WHAT THE APPROACHES ARE
Content-based: similarity between items
Collaborative: patterns across users
Hybrid
WHAT MATRIX FACTORISATION DOES
Represents users and items as vectors whose product predicts preference.
WHAT THAT PROVIDES
Learning from interaction patterns without describing items.
WHAT IMPLICIT FEEDBACK IS
Behaviour rather than ratings: views, purchases, time spent.
WHY IT DOMINATES PRACTICE
Explicit ratings are rare, and behaviour is abundant.
WHAT MAKES IT DIFFICULT
Absence of interaction does not mean dislike.
WHAT THAT REQUIRES
Treating unobserved items as unknown rather than negative.

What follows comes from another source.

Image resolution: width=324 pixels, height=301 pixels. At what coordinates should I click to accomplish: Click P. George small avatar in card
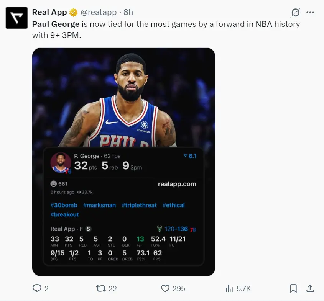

WHAT THE COLD START PROBLEM IS
No history for a new user or item.
WHAT ADDRESSES IT
Content features, popularity, or asking directly.
WHAT TO EVALUATE WITH
Ranking metrics, not error metrics.
WHY
What matters is what appears at the top, not predicted values.
WHAT TO MEASURE BEYOND ACCURACY
Coverage, diversity, and novelty.
WHY
A system recommending only popular items scores well and serves nobody.
WHAT TO TEST ONLINE
Everything, since offline evaluation cannot see responses to unseen recommendations.